_Problem to work on_: Track down every line below that holds "agent" and copy it.

_Extracted records_:
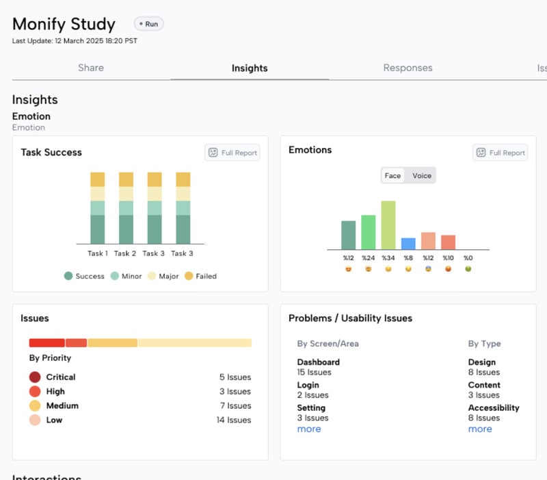This screenshot has width=547, height=480.
Task: Switch emotions view to Face
Action: tap(392, 176)

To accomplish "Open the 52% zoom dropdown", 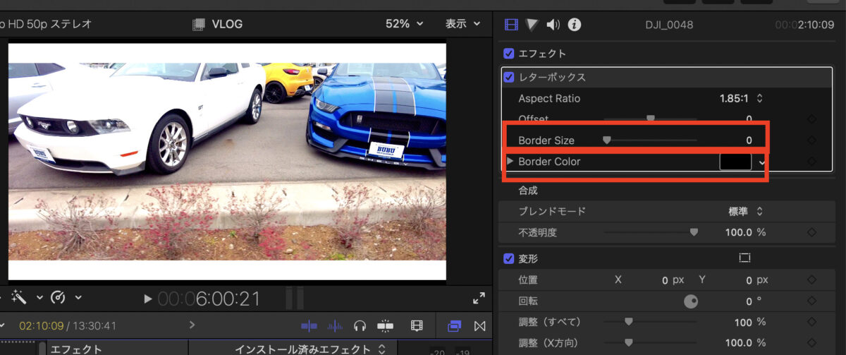I will click(x=405, y=24).
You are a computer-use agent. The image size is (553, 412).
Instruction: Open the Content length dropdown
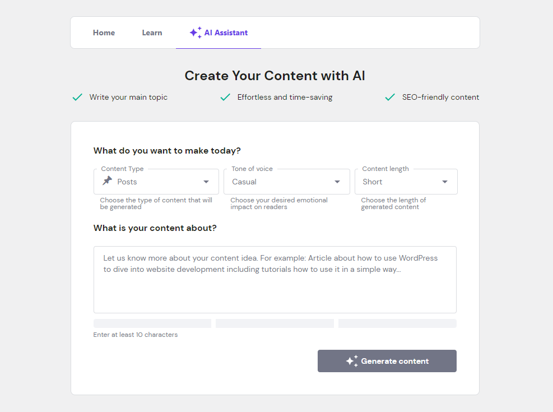click(x=444, y=182)
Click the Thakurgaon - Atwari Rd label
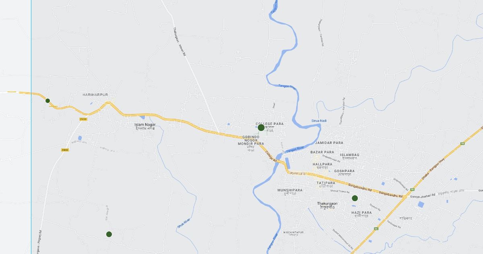483x254 pixels. point(180,42)
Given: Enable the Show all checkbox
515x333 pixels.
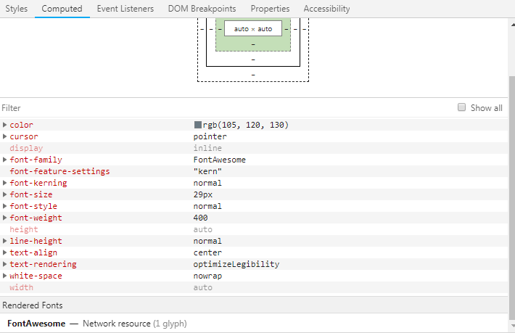Looking at the screenshot, I should (x=461, y=107).
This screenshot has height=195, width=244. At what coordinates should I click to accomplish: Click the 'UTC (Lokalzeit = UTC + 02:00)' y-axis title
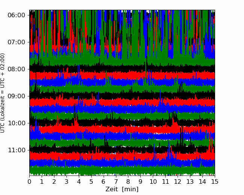(2, 93)
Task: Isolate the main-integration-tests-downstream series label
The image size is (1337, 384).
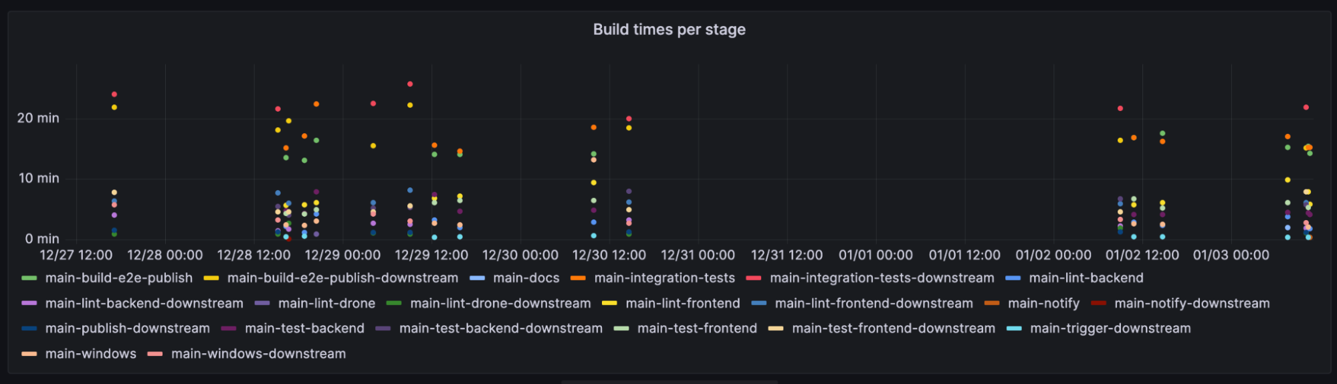Action: click(882, 278)
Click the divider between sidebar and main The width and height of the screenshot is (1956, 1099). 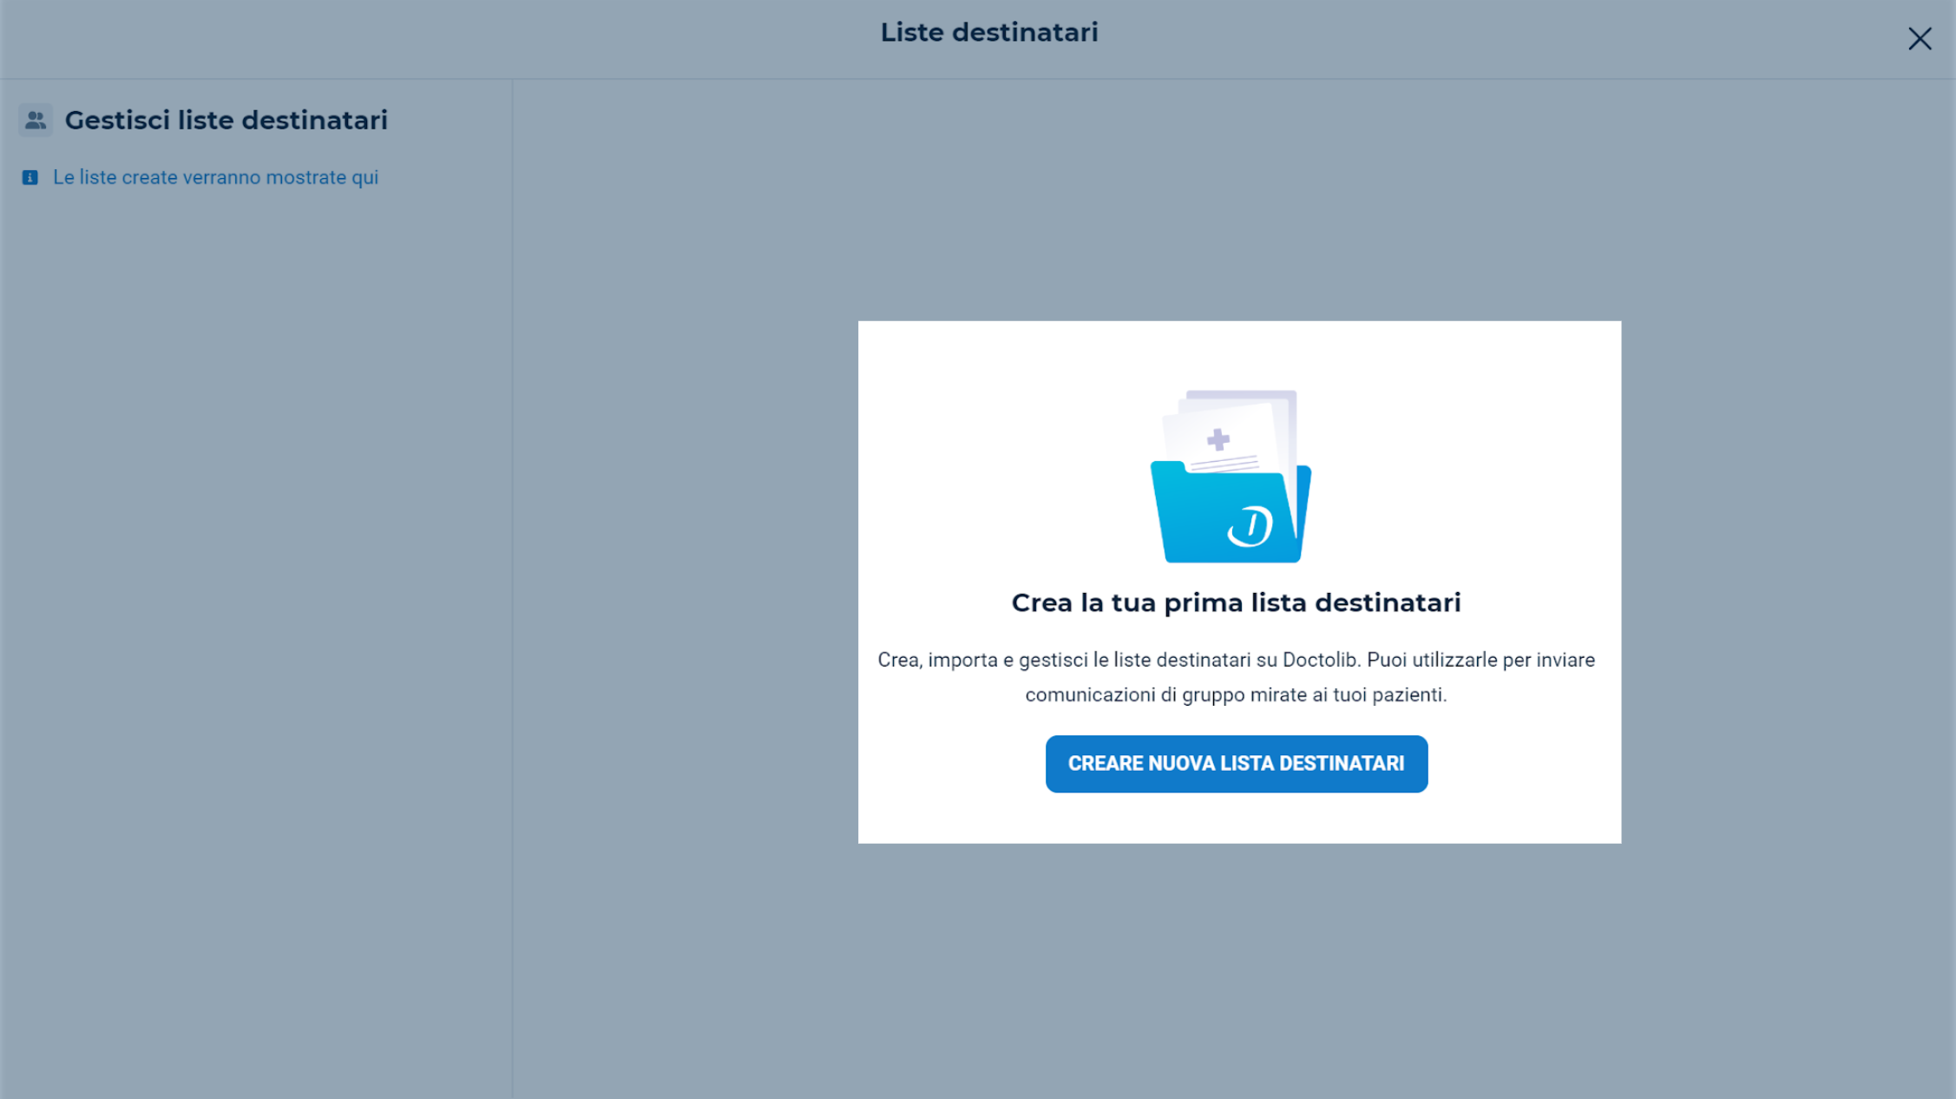(x=512, y=589)
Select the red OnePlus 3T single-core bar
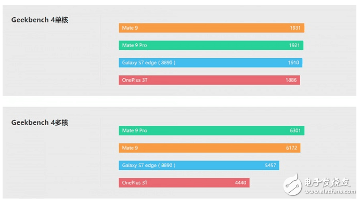 (209, 80)
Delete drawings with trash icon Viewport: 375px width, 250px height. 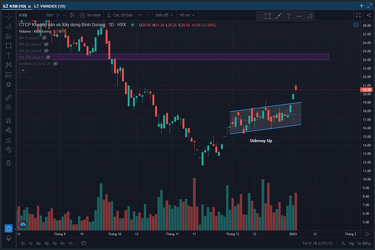tap(9, 162)
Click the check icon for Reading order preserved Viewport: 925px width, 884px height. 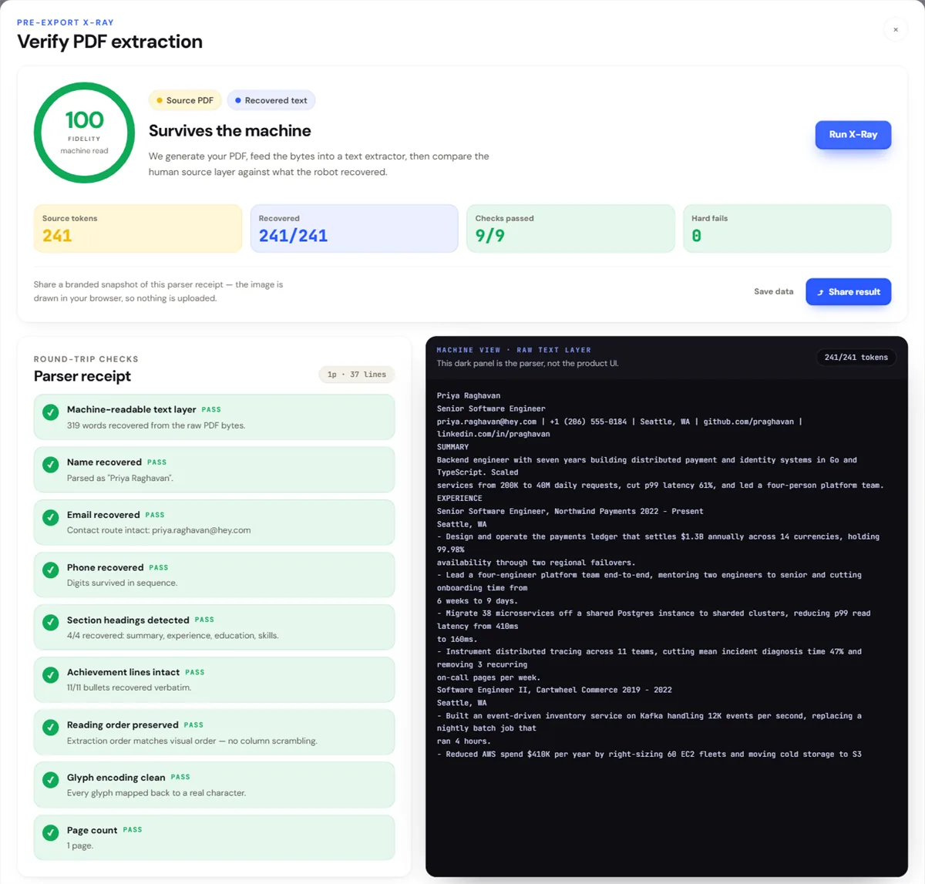[51, 727]
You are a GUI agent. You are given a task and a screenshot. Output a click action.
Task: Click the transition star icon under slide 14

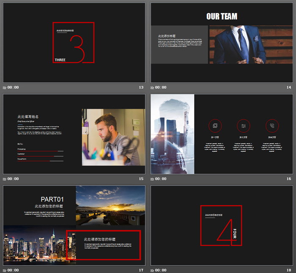click(x=153, y=87)
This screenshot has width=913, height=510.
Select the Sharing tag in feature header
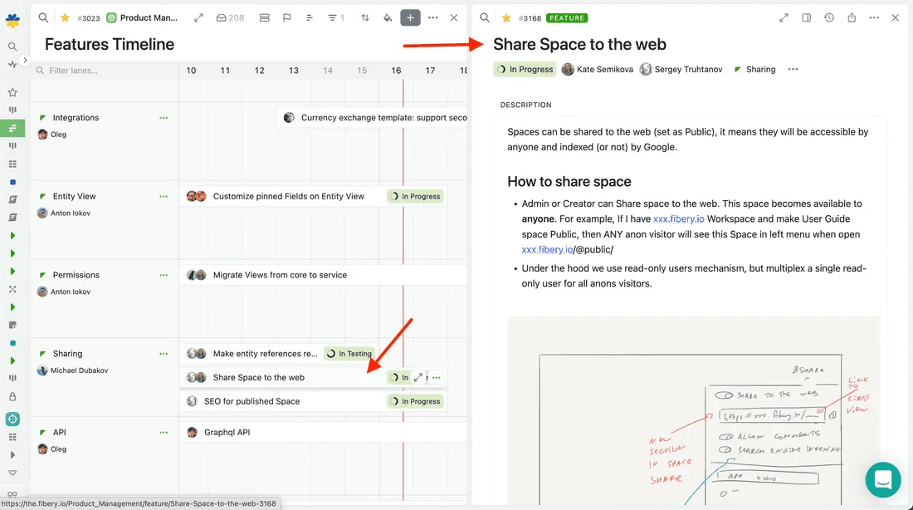754,70
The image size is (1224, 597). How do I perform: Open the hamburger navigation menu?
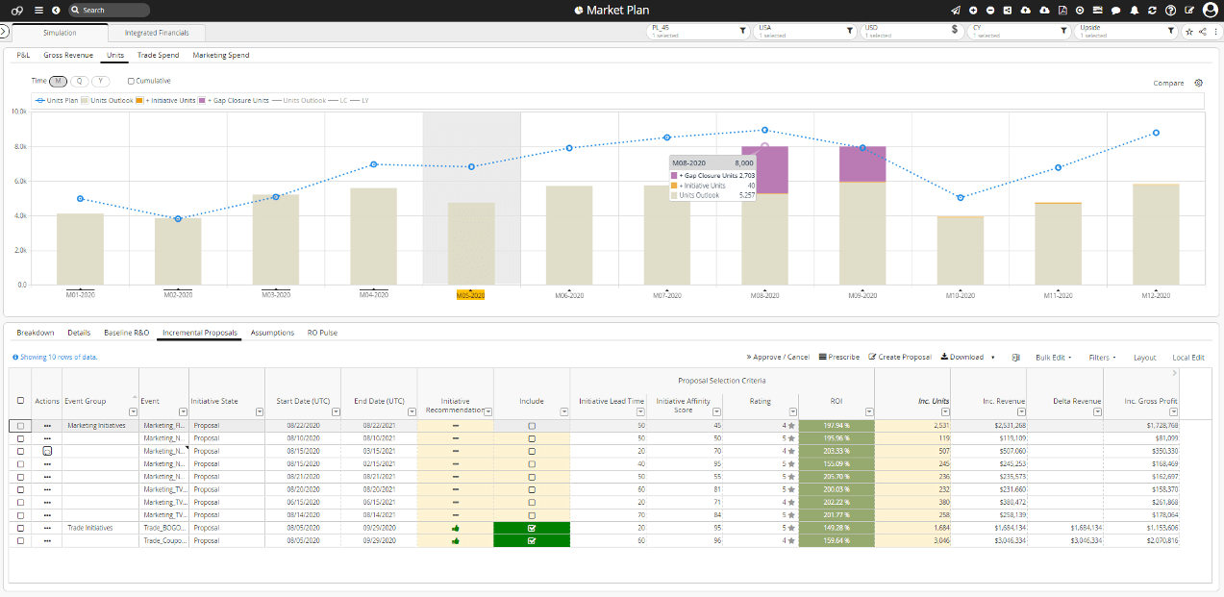[x=37, y=10]
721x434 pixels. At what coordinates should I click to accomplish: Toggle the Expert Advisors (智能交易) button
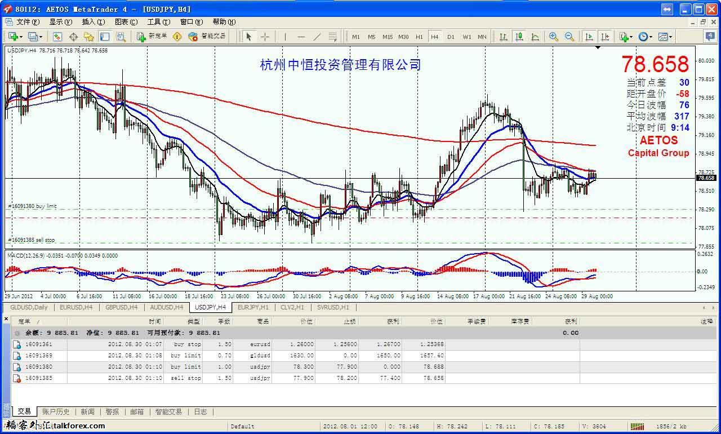point(207,37)
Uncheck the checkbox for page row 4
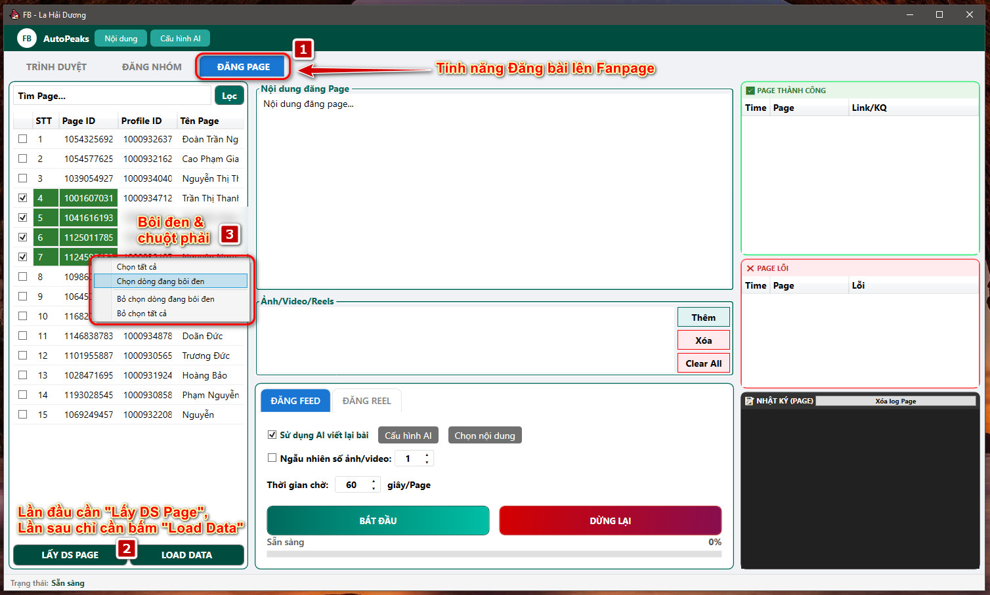This screenshot has height=595, width=990. pos(23,198)
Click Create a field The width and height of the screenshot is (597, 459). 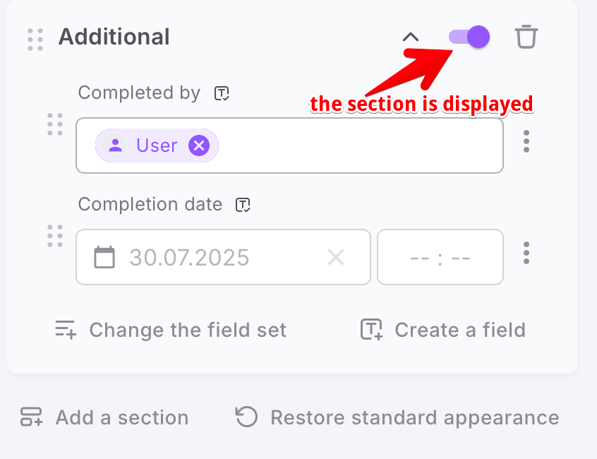pyautogui.click(x=443, y=330)
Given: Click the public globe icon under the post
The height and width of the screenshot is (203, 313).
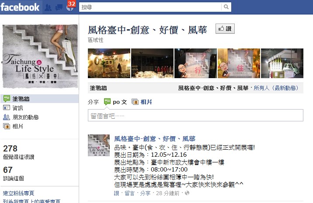Looking at the screenshot, I should 187,193.
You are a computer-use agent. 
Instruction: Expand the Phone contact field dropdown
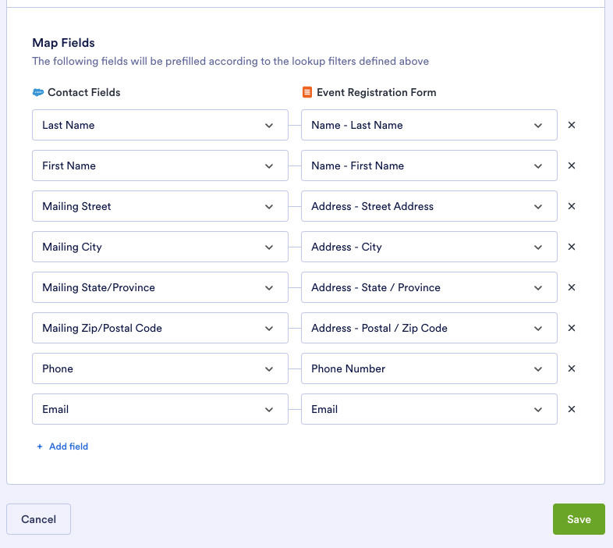coord(160,368)
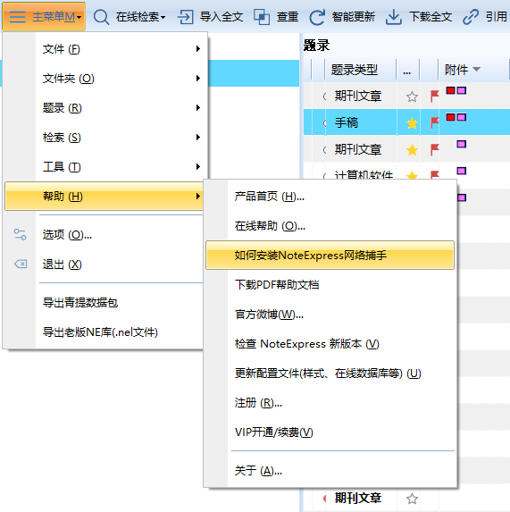Click the duplicate check (查重) icon

(262, 17)
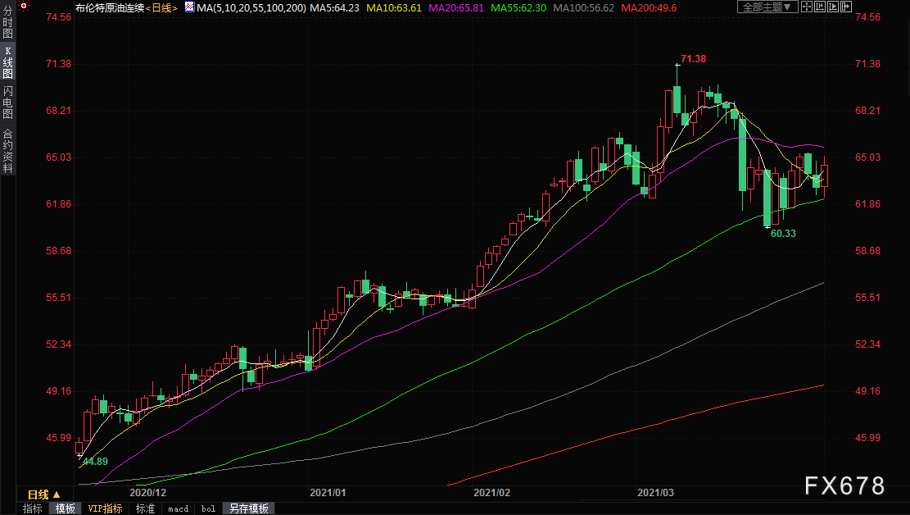Click the 模板 button at bottom
The image size is (910, 515).
click(x=66, y=508)
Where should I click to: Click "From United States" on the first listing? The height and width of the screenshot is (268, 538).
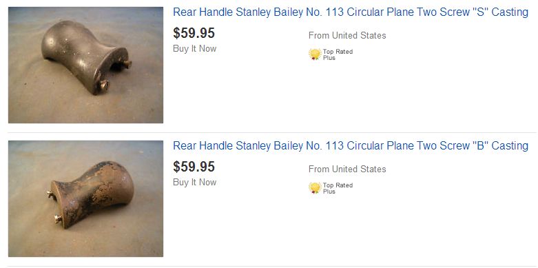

_Reply_:
You are a computer-use agent. The image size is (553, 412).
You are a GUI agent. You are given a task and a screenshot. Output a click action.
You are a computer-use agent. 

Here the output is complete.